THE TASK:
Take each line in the entries below that holds "agent" and show it.

Records from a collection
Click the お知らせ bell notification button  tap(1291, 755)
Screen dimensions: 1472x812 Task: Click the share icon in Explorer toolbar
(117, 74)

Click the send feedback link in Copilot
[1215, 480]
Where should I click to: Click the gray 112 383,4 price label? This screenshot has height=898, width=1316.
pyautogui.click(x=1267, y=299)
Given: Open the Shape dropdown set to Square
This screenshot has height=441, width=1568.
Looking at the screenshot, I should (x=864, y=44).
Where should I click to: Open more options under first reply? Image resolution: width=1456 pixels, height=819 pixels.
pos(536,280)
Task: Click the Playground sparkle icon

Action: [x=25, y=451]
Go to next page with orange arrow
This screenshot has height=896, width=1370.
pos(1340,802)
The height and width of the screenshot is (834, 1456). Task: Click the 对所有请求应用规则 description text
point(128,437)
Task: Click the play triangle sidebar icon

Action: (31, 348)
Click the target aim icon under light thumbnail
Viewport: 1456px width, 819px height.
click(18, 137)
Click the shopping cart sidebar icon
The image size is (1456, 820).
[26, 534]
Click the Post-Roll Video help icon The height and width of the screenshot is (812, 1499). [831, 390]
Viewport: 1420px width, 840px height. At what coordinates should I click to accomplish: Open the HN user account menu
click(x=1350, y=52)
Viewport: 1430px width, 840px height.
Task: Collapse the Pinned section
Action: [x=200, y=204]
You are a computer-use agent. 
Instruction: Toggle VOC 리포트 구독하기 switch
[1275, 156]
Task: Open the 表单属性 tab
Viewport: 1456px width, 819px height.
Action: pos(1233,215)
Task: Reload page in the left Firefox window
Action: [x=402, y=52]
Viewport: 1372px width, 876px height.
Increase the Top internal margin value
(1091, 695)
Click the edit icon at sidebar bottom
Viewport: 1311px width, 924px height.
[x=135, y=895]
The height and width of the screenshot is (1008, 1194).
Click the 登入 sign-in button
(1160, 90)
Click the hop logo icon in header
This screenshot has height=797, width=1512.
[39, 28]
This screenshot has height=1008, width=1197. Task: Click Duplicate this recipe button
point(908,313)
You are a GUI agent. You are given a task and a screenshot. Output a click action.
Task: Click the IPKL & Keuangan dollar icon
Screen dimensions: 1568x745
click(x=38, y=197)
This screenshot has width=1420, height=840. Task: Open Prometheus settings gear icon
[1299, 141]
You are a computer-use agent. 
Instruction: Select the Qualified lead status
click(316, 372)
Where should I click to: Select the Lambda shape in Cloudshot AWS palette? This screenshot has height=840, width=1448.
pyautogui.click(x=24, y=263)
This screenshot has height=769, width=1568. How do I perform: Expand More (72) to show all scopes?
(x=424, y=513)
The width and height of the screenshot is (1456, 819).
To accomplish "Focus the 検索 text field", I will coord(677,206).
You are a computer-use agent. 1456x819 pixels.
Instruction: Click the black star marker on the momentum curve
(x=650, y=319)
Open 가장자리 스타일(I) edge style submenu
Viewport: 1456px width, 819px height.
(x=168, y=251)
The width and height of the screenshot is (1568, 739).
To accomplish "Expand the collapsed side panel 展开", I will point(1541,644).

SOLUTION TO THIS TASK:
You are a computer-use agent. 
You are a GUI agent. You are given a task and a screenshot. Output a click action.
You are a computer-use agent. 
You are a computer-use agent. 1456x819 pixels.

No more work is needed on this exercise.